What is expected> Please retype all of the entries that follow, leaving the images out.

(Saved data entries)

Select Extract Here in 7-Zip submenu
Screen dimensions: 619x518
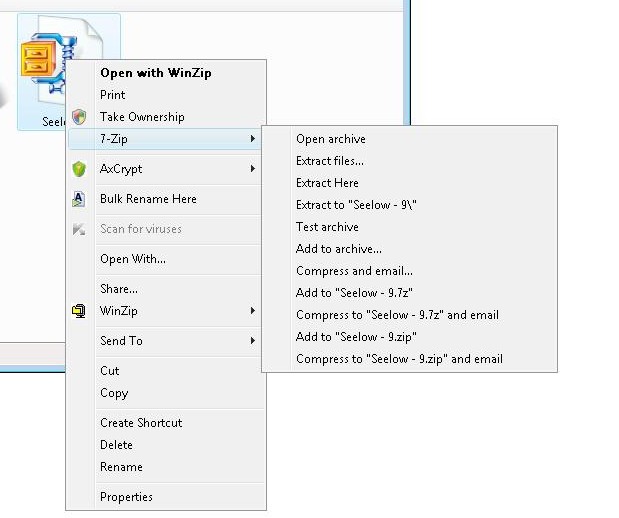327,183
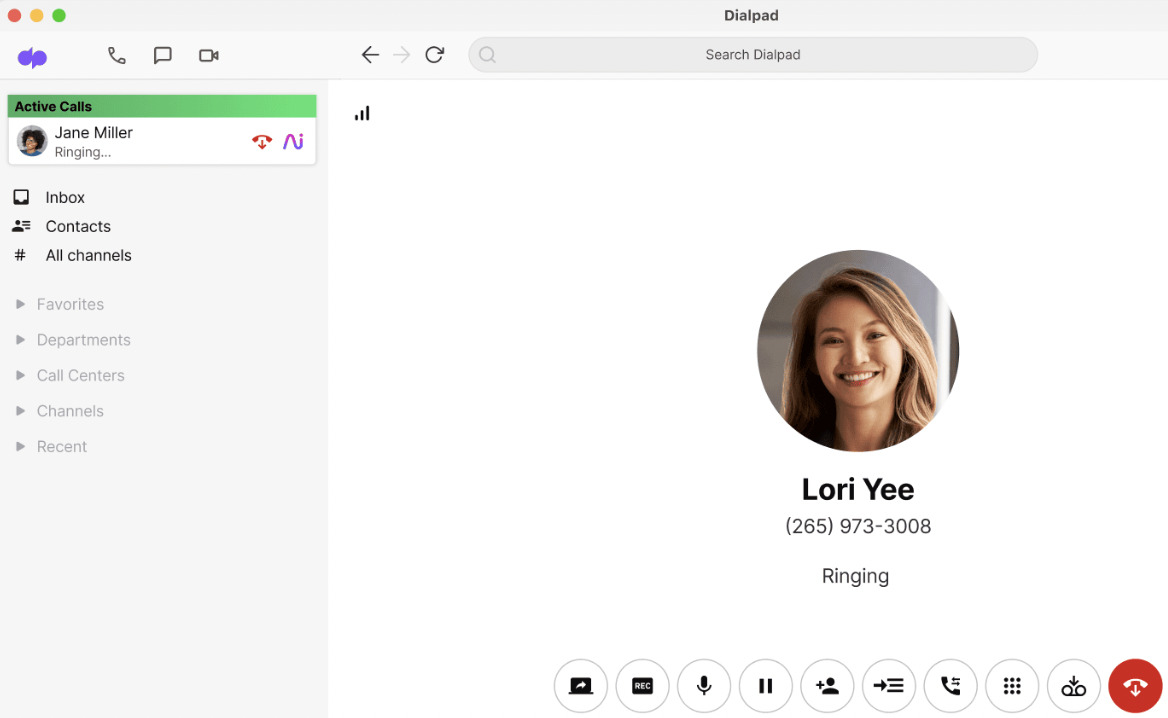Click the share screen button
This screenshot has width=1168, height=718.
point(581,686)
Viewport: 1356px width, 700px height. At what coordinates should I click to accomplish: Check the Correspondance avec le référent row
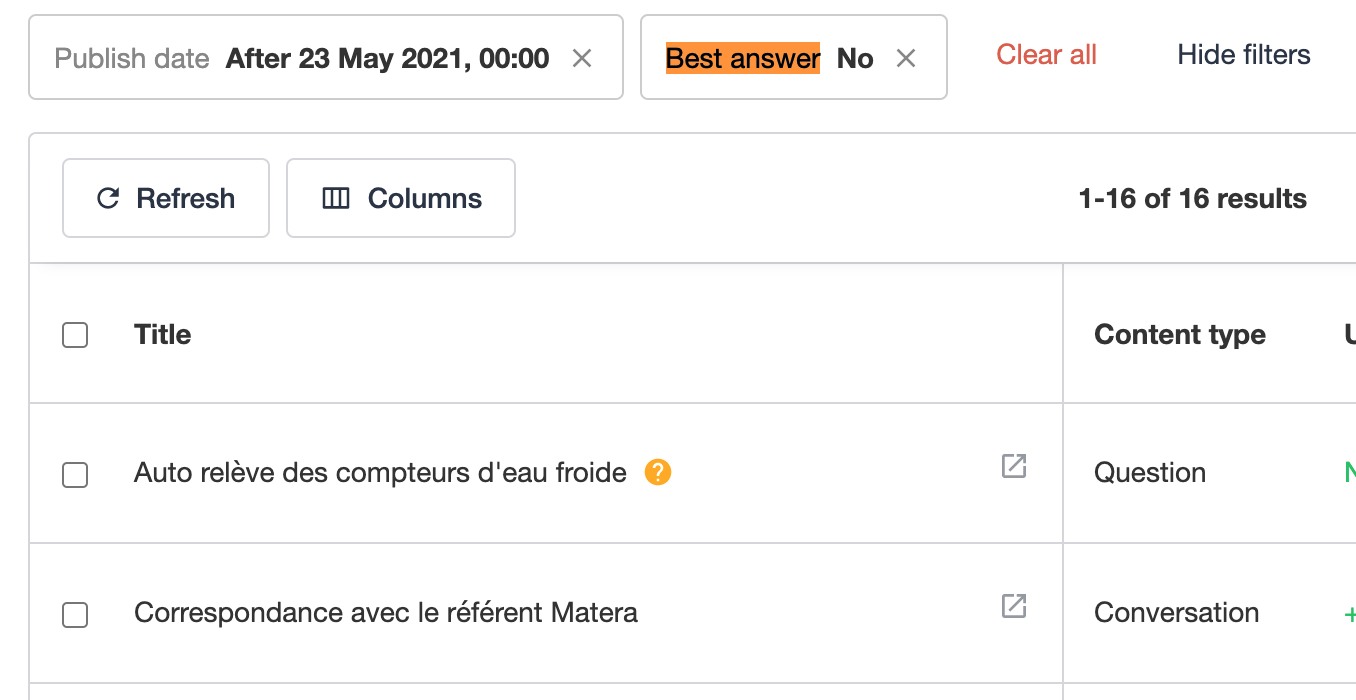coord(75,615)
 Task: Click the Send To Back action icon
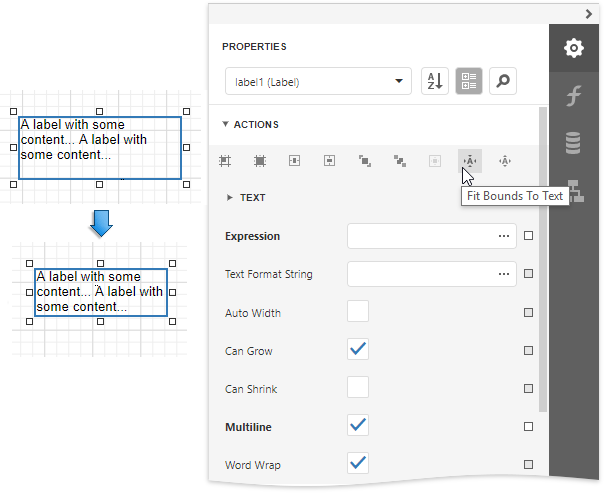[400, 160]
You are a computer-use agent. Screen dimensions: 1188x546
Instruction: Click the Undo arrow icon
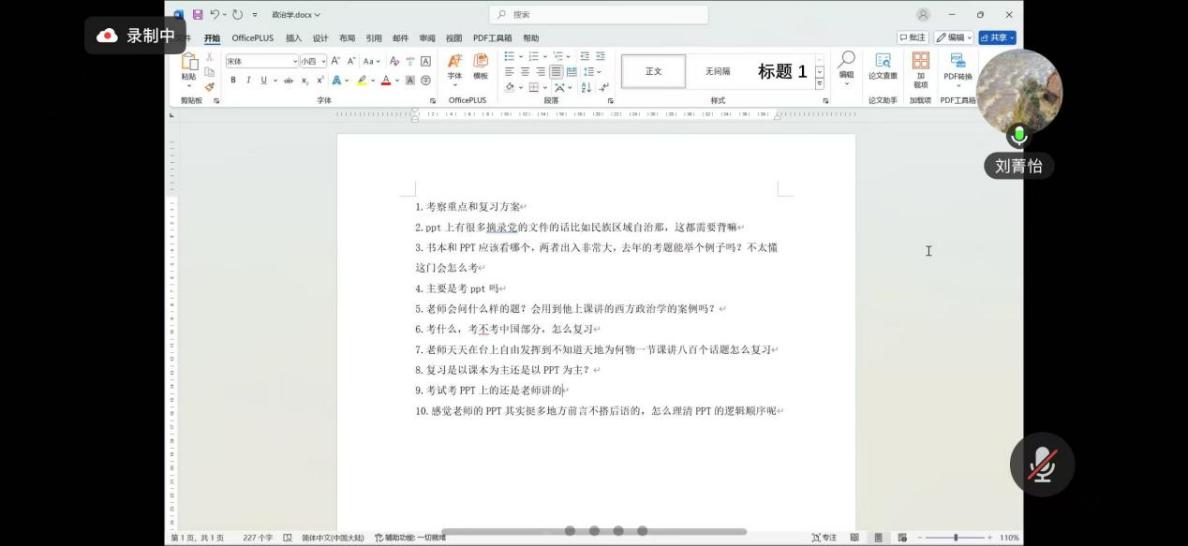tap(215, 15)

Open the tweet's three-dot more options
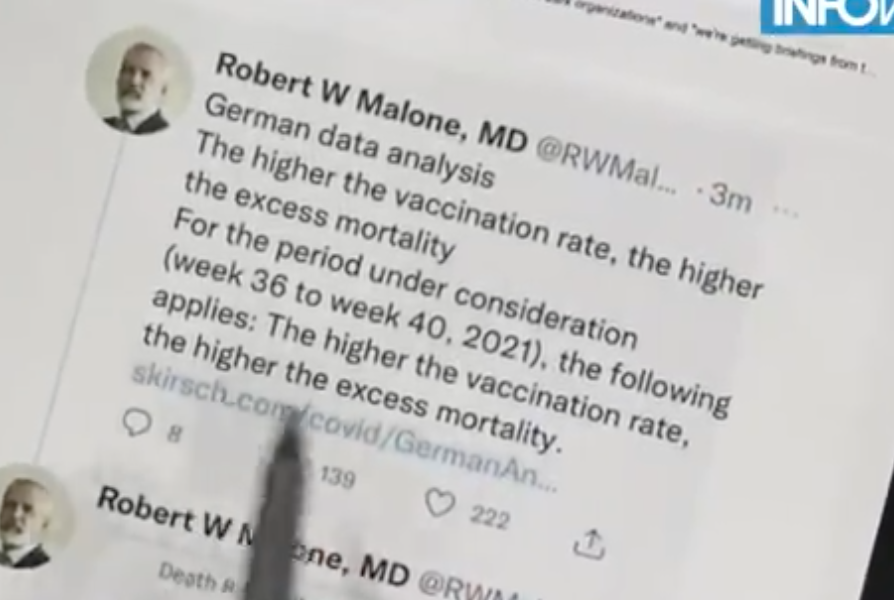click(785, 211)
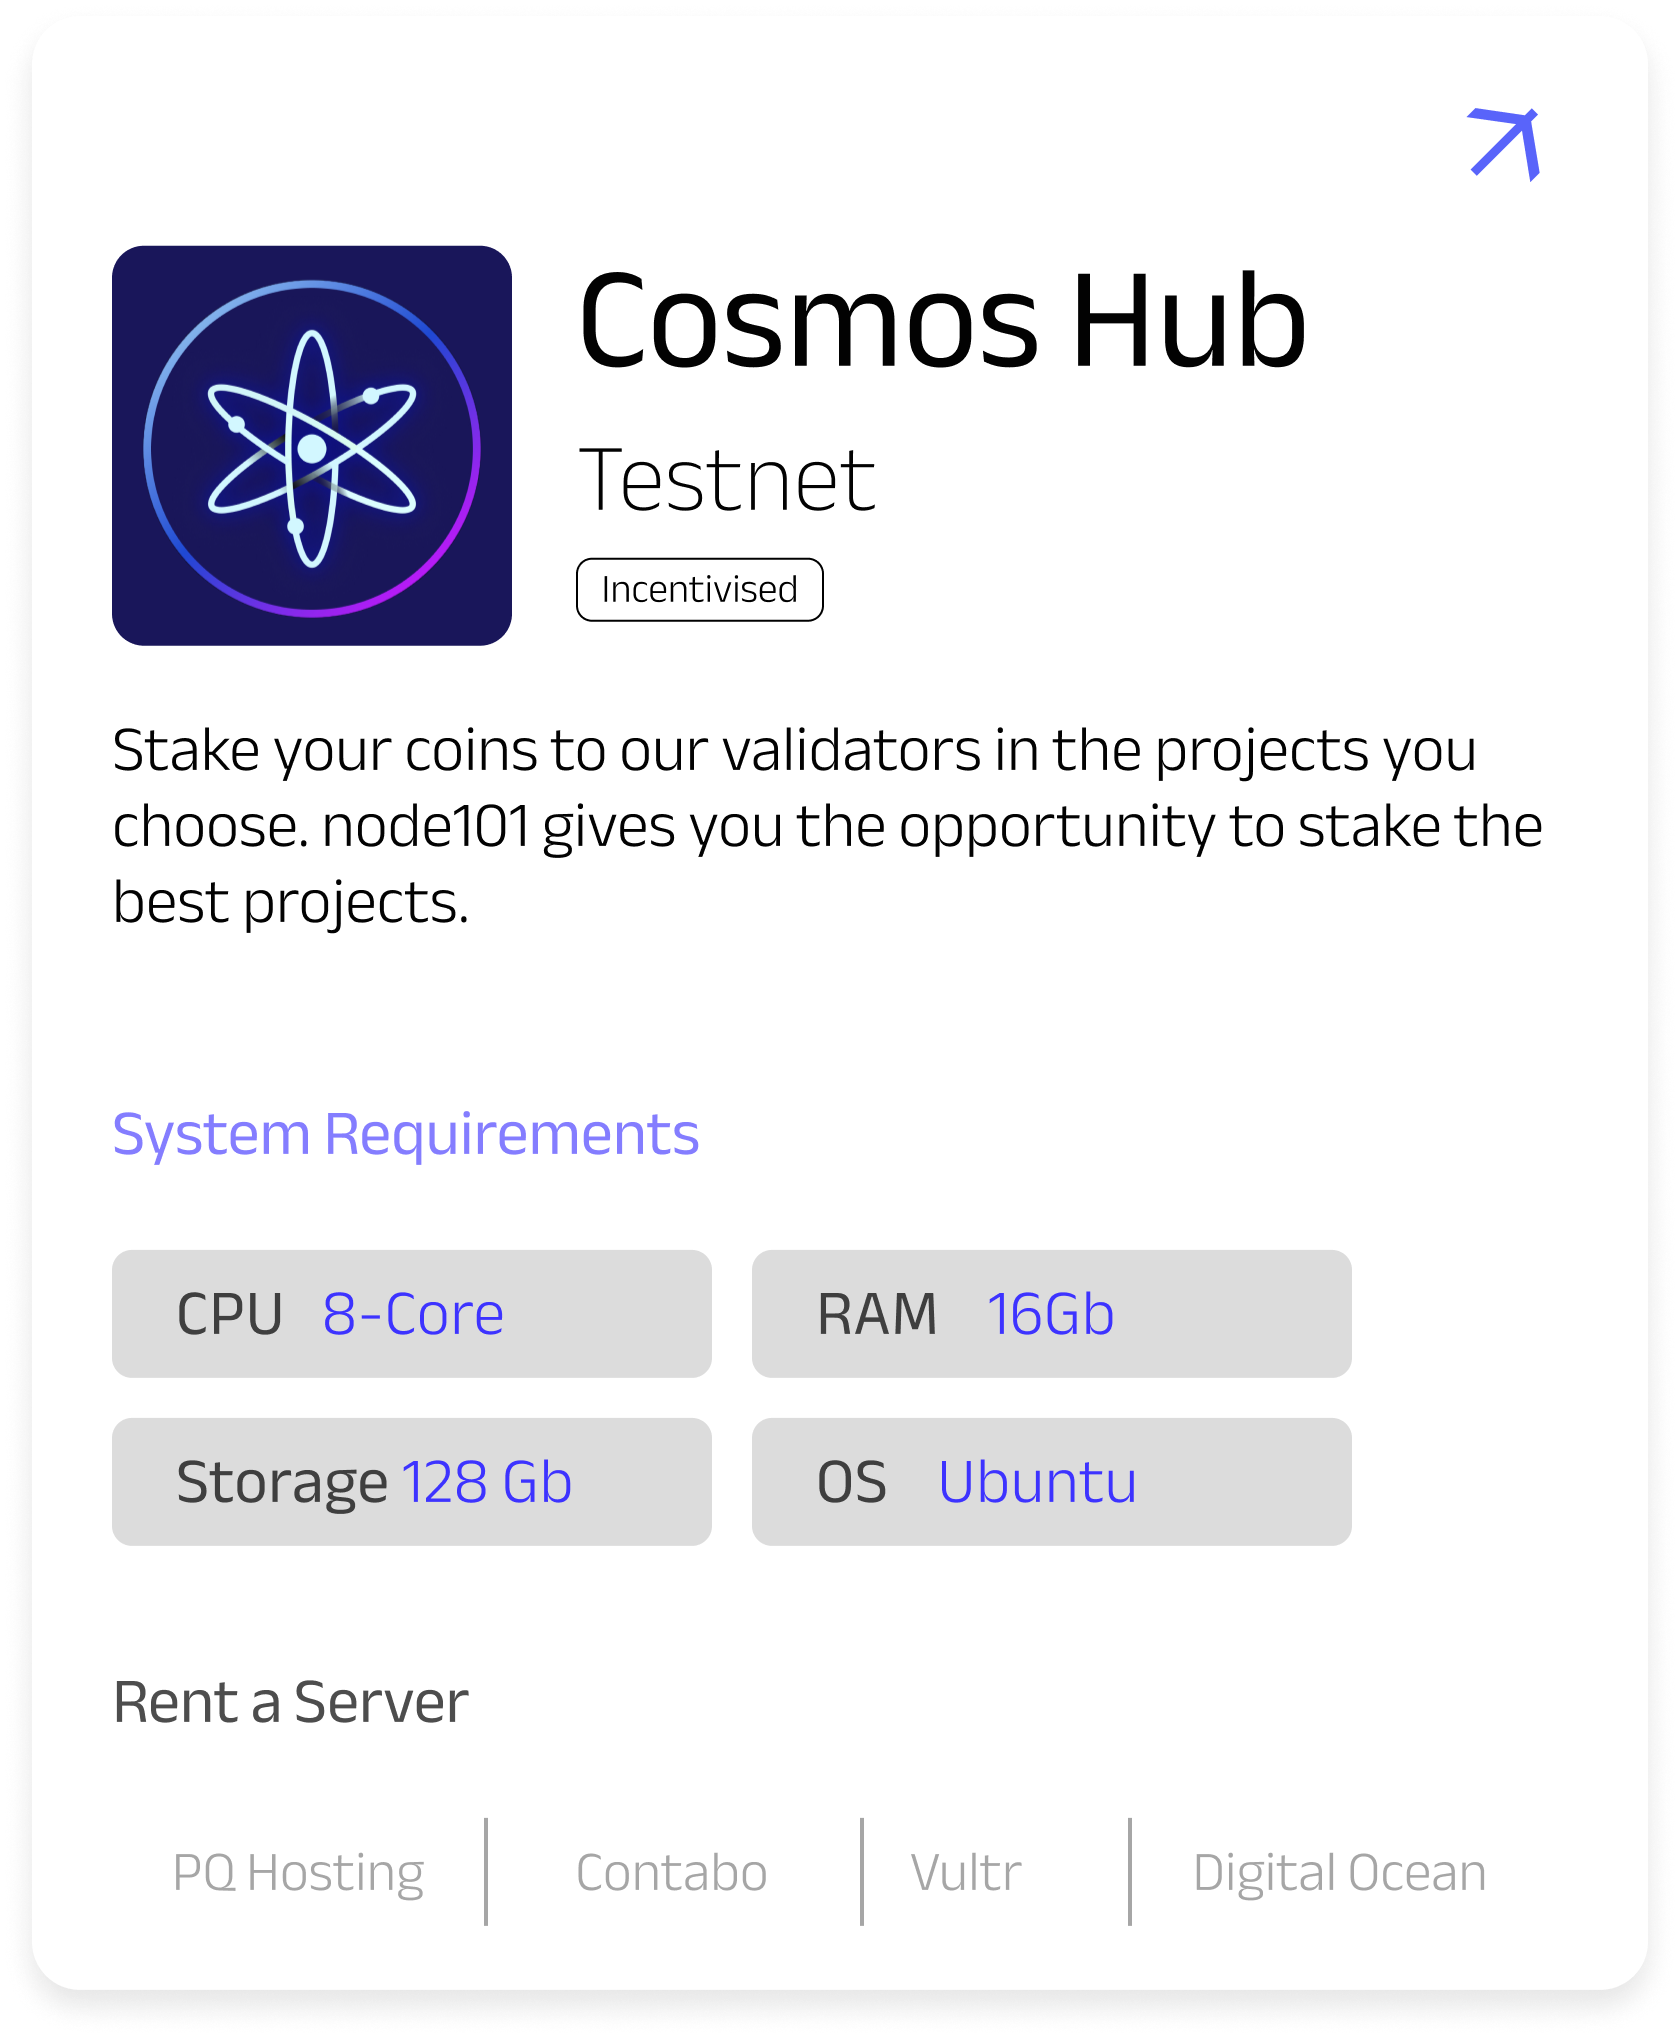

Answer to this exercise>
Select Extract Here in 7-Zip submenu
Screen dimensions: 619x518
327,183
Click the share screen button
This screenshot has width=1168, height=718.
point(581,686)
Viewport: 1356px width, 700px height. At what coordinates should I click to accomplish: Check the Correspondance avec le référent row
coord(75,615)
 Task: Click the Send To Back action icon
[400, 160]
You are a computer-use agent. Screen dimensions: 1188x546
Instruction: Click the Undo arrow icon
tap(215, 15)

Open the tweet's three-dot more options
click(785, 211)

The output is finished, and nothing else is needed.